▸ EXERCISE INSTRUCTIONS
Keep the images out and copy every entry below exactly.

▸ SOURCE MATERIAL
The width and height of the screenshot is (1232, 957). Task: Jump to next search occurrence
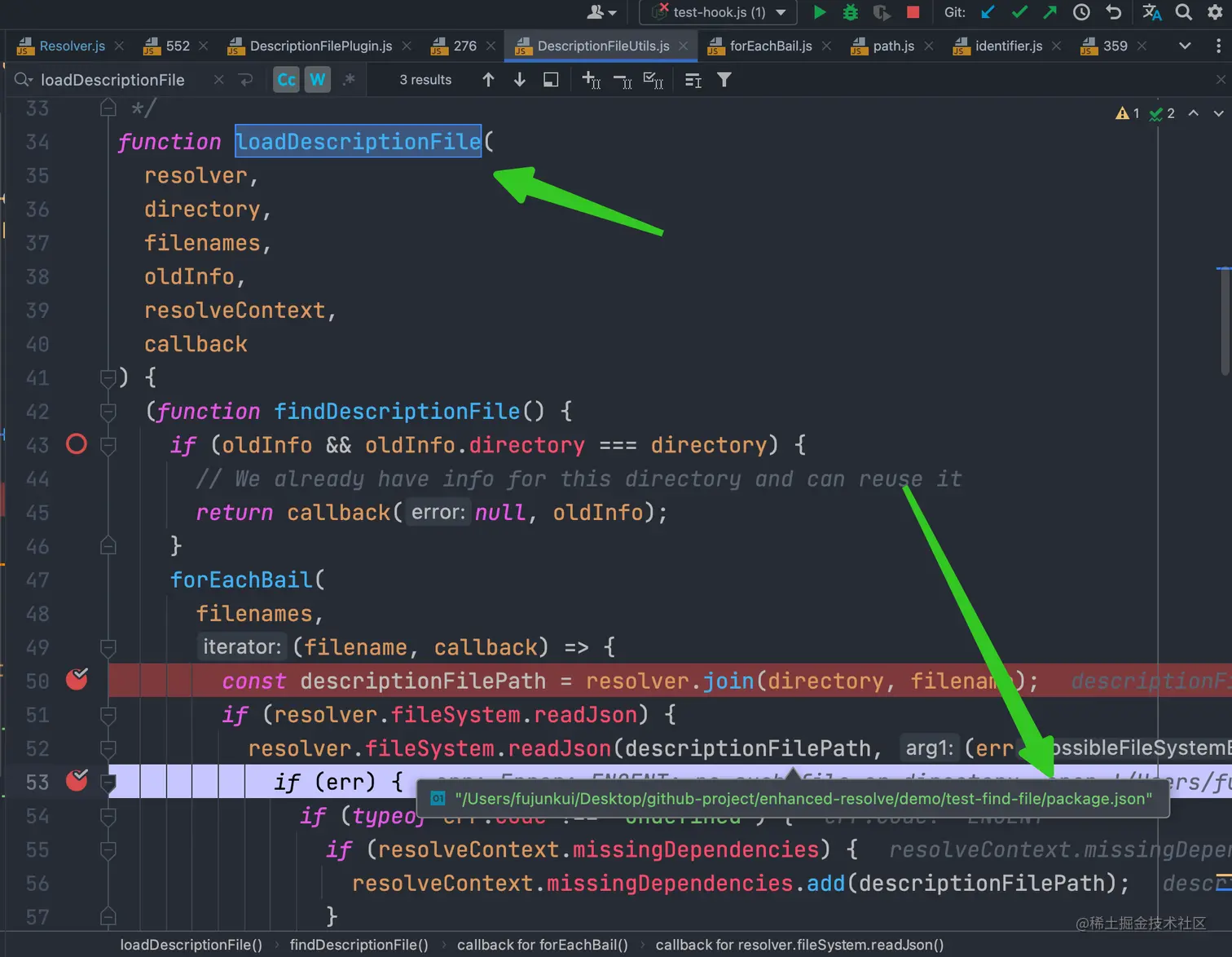[519, 80]
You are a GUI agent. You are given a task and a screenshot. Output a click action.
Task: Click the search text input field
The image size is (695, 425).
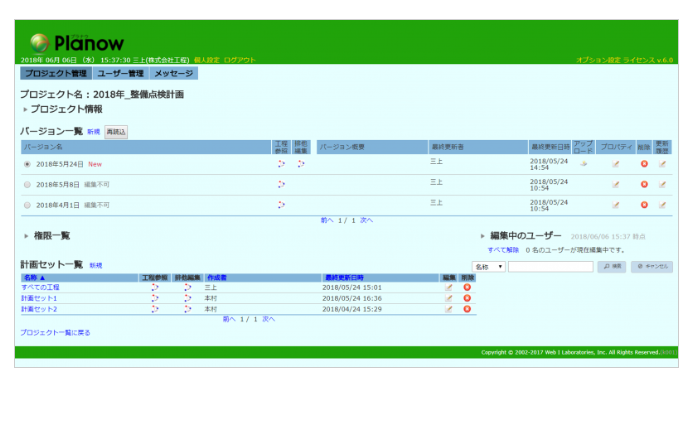550,267
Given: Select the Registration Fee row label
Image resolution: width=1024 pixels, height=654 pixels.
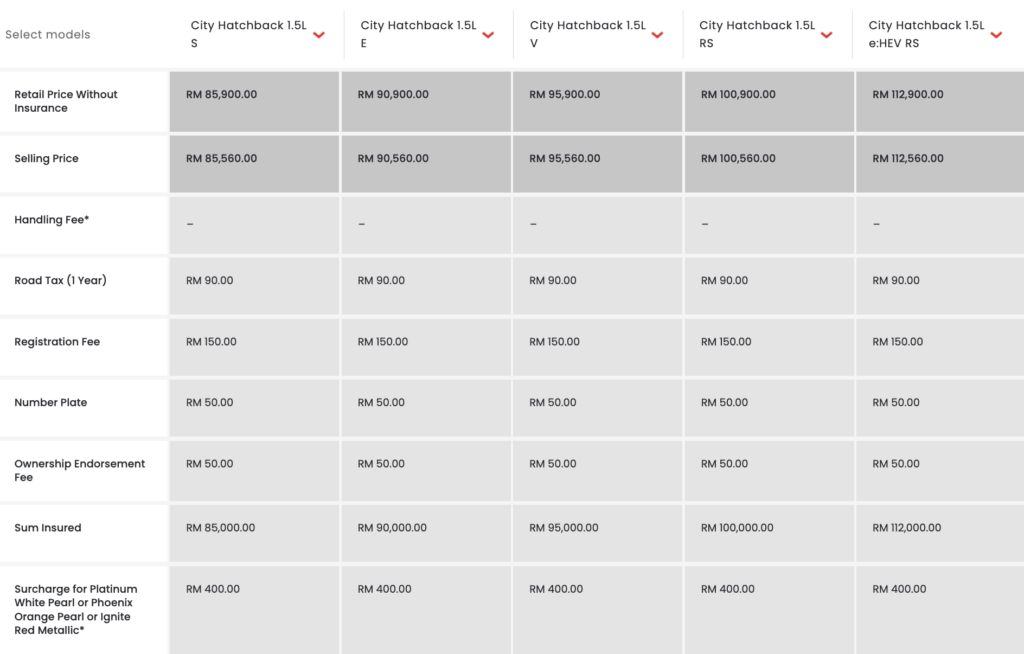Looking at the screenshot, I should click(x=57, y=342).
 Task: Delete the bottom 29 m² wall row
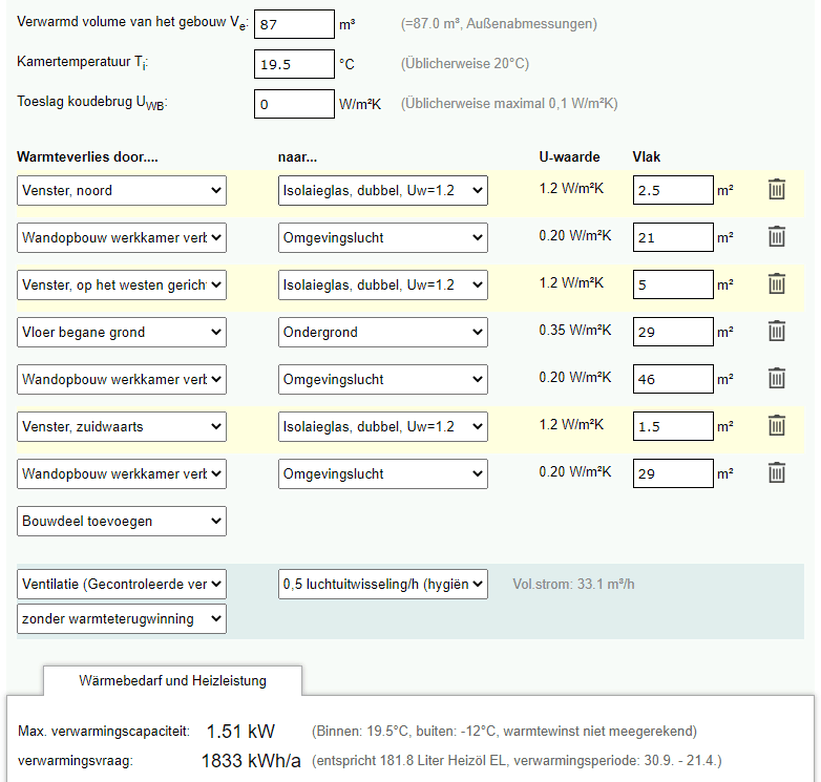click(x=777, y=472)
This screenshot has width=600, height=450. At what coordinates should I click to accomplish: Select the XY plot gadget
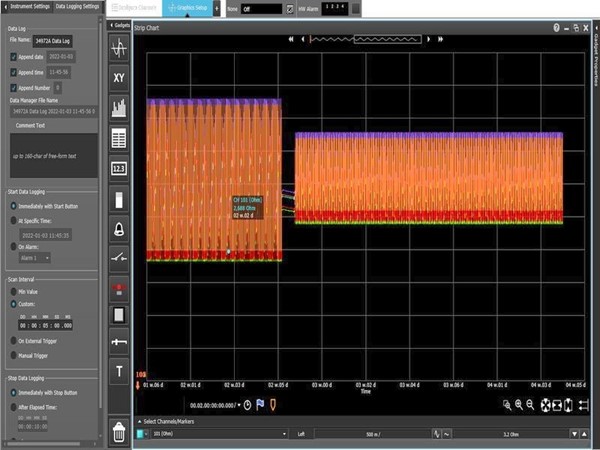click(119, 77)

▸ RESPONSE TO THE TASK
The width and height of the screenshot is (1232, 957). Task: Jump to next search occurrence
[519, 80]
You are a GUI agent. You are given a task and a screenshot. Output a click action.
Task: Click the search text input field
The image size is (695, 425).
550,267
Given: Select the Registration Fee row label
Image resolution: width=1024 pixels, height=654 pixels.
Looking at the screenshot, I should click(x=57, y=342).
 Task: Delete the bottom 29 m² wall row
click(x=777, y=472)
This screenshot has width=600, height=450. At what coordinates should I click to accomplish: Select the XY plot gadget
click(119, 77)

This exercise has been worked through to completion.